■ EXERCISE REQUIREMENTS
Convert the entries from the line with "Screen dimensions: 2420x1512" up to and including the line with "Looking at the screenshot, I should 135,331." into a numbered list, leaving out blank lines.

── RAW RECORDS ──

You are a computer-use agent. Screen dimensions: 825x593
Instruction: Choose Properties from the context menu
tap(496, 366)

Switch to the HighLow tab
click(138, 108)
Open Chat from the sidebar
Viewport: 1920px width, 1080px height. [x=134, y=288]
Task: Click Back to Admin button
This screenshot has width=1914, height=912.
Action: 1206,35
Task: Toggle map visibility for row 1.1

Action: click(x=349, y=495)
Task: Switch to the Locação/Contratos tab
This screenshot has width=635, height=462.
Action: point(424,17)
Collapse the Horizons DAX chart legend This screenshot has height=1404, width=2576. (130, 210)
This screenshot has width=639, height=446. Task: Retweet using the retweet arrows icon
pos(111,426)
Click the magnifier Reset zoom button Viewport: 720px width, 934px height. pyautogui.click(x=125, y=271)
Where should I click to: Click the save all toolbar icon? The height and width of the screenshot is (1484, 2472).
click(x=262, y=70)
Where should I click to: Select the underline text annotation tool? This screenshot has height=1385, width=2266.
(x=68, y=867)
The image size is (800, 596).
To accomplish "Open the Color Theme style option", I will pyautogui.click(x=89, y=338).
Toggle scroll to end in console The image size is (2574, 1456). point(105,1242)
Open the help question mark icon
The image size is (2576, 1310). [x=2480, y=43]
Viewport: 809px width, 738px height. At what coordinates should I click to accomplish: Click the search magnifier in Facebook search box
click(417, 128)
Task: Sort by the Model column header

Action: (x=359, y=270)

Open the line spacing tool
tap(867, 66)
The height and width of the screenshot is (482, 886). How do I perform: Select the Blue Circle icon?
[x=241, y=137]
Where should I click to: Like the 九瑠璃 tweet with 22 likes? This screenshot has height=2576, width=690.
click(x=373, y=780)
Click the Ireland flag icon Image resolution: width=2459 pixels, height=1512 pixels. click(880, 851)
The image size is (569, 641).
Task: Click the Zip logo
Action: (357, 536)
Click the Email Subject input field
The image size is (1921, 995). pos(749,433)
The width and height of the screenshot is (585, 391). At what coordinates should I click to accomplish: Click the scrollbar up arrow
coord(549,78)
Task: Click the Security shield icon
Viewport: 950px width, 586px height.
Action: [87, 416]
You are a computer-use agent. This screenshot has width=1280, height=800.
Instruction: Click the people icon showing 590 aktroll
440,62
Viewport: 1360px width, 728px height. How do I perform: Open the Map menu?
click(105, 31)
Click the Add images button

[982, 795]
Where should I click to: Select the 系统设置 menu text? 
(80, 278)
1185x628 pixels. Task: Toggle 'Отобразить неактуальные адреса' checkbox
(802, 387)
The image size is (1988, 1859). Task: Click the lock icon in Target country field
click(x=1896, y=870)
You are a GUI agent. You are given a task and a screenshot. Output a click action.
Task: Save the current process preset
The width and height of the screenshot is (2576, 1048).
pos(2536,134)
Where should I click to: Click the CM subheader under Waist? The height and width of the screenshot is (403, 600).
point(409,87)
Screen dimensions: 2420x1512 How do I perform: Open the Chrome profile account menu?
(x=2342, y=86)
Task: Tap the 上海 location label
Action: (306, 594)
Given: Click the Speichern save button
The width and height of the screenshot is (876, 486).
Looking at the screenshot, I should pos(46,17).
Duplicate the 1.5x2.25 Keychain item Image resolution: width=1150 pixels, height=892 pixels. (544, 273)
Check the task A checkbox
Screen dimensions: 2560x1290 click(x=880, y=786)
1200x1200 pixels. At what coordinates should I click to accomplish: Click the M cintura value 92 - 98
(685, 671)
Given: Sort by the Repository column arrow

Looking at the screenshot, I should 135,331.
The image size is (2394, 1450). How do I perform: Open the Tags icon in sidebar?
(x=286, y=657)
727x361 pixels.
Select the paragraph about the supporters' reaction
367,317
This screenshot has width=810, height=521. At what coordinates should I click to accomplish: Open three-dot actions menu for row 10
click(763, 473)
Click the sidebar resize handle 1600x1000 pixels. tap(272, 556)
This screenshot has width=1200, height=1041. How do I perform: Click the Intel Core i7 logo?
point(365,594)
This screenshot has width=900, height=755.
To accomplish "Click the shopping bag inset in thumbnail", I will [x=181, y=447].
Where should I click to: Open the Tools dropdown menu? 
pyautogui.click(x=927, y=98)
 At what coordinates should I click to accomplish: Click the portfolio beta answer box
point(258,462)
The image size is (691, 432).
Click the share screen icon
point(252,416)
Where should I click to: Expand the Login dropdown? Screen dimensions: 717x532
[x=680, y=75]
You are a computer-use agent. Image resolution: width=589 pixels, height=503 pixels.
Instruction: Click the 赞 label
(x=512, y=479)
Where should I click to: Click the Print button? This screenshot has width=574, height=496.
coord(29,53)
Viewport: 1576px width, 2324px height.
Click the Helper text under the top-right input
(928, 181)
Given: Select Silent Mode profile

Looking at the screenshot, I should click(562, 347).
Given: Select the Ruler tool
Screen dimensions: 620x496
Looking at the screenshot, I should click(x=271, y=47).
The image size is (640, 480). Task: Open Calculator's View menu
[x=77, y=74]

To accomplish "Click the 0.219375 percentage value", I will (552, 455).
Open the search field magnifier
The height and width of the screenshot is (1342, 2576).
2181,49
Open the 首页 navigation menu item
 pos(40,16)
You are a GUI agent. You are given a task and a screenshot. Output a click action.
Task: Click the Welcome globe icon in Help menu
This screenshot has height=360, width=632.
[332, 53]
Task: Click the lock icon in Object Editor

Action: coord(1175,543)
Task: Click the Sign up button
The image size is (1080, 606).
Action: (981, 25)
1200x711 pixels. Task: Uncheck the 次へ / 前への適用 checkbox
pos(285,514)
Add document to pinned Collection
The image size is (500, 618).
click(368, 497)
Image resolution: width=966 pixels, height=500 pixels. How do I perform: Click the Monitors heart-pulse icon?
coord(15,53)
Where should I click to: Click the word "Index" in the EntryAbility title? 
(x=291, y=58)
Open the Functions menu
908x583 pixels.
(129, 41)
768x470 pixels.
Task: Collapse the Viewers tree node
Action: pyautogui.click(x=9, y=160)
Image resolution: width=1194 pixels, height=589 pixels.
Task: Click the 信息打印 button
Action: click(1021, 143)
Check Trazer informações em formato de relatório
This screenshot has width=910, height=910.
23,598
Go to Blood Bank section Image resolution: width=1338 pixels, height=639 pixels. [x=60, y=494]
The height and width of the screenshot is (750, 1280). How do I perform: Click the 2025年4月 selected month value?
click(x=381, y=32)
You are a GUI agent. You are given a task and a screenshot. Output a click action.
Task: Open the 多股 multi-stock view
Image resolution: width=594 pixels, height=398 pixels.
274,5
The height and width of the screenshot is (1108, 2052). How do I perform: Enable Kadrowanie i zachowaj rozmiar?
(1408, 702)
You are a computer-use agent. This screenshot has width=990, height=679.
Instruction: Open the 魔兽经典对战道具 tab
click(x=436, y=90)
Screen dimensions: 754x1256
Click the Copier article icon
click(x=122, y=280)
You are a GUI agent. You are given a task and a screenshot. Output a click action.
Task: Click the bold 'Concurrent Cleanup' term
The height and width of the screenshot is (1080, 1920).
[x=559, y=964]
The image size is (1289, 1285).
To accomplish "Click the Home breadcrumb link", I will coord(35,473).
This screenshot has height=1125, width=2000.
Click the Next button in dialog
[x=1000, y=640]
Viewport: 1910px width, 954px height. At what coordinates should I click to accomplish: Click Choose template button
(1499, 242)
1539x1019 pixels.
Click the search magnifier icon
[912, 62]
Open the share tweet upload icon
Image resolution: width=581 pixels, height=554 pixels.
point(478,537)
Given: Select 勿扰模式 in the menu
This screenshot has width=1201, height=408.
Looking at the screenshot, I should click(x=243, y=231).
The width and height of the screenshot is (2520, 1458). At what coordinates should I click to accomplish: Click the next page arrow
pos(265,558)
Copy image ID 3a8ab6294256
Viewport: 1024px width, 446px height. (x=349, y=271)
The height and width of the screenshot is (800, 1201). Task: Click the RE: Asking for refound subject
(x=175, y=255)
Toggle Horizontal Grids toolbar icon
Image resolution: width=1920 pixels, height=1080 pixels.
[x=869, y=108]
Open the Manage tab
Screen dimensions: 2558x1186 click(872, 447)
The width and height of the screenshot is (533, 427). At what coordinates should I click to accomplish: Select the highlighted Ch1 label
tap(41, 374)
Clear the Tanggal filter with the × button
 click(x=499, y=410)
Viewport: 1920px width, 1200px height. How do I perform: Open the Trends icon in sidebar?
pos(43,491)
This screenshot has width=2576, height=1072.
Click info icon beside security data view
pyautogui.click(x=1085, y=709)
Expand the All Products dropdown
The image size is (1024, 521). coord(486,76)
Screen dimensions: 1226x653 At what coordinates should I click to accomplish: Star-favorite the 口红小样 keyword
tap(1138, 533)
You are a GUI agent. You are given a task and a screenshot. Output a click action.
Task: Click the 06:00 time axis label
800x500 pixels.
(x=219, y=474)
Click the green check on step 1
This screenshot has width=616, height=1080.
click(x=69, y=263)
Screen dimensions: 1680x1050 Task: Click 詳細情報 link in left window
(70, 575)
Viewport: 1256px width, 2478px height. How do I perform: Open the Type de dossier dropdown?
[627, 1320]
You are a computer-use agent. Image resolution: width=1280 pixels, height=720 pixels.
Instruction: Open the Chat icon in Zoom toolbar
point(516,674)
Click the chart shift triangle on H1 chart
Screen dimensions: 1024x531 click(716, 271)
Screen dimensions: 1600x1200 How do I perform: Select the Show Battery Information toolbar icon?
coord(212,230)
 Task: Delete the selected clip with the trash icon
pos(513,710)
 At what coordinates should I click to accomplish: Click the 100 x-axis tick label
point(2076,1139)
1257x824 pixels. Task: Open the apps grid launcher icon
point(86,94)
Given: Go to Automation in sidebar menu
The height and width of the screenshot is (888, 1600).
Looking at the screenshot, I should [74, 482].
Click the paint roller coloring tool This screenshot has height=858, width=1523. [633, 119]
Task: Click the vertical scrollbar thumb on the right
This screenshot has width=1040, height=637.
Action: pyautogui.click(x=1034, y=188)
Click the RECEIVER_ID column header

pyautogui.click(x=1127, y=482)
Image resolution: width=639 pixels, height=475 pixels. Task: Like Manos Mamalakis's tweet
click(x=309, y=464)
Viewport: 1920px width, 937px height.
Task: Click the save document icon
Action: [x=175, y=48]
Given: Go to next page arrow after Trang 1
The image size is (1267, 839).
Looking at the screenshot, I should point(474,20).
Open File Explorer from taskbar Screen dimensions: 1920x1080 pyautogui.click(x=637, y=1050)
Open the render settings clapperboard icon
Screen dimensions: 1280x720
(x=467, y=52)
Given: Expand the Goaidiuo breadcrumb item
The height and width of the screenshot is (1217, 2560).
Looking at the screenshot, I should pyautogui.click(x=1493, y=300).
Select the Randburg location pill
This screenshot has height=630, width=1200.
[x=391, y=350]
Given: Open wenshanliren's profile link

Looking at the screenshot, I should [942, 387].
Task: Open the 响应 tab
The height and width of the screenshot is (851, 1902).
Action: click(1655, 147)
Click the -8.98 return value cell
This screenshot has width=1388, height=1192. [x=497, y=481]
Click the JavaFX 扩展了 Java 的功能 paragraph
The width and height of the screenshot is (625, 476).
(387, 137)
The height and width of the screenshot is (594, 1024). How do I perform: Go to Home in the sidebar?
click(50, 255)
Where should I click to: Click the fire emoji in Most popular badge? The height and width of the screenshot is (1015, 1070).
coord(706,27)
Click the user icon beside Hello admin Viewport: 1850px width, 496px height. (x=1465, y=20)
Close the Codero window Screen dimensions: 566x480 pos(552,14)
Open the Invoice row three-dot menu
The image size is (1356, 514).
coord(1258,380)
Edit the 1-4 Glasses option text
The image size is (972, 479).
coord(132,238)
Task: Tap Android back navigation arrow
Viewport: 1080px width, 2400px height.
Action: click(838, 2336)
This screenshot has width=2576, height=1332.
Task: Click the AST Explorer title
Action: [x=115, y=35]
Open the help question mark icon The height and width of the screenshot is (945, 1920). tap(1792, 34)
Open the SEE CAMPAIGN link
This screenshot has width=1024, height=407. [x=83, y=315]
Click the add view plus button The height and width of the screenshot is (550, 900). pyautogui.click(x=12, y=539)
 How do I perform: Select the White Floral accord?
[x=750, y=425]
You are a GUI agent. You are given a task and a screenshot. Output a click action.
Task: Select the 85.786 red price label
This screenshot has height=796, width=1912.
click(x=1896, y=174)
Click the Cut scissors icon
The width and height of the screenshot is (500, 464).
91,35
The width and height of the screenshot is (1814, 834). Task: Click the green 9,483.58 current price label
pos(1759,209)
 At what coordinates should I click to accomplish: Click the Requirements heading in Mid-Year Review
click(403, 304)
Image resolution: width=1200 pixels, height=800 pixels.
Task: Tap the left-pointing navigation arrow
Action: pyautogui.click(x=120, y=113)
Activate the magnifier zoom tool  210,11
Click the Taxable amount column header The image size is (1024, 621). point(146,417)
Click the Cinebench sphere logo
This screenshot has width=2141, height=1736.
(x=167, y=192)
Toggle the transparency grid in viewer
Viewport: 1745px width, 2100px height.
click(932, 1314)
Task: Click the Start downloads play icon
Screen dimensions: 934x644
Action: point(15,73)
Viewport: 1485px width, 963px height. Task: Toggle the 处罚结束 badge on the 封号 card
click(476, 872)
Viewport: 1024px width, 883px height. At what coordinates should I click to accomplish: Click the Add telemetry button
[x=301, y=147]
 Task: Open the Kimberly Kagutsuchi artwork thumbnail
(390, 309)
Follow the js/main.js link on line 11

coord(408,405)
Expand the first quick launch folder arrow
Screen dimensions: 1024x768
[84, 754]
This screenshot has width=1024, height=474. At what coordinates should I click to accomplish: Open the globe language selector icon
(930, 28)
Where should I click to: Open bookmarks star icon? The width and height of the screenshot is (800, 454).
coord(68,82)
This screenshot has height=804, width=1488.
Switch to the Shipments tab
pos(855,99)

───

■ TASK RESULT
1. Screen dimensions: 2420x1512 How do I perform: Open the Chrome profile account menu?
2. (x=2342, y=86)
3. Task: Tap the 上海 location label
4. Action: (306, 594)
5. Given: Click the Speichern save button
6. The width and height of the screenshot is (876, 486).
7. Looking at the screenshot, I should pos(46,17).
8. Duplicate the 1.5x2.25 Keychain item Image resolution: width=1150 pixels, height=892 pixels. (544, 273)
9. Check the task A checkbox
10. Screen dimensions: 2560x1290 click(x=880, y=786)
11. 1200x1200 pixels. At what coordinates should I click to accomplish: Click the M cintura value 92 - 98
12. (685, 671)
13. Given: Sort by the Repository column arrow
14. Looking at the screenshot, I should 135,331.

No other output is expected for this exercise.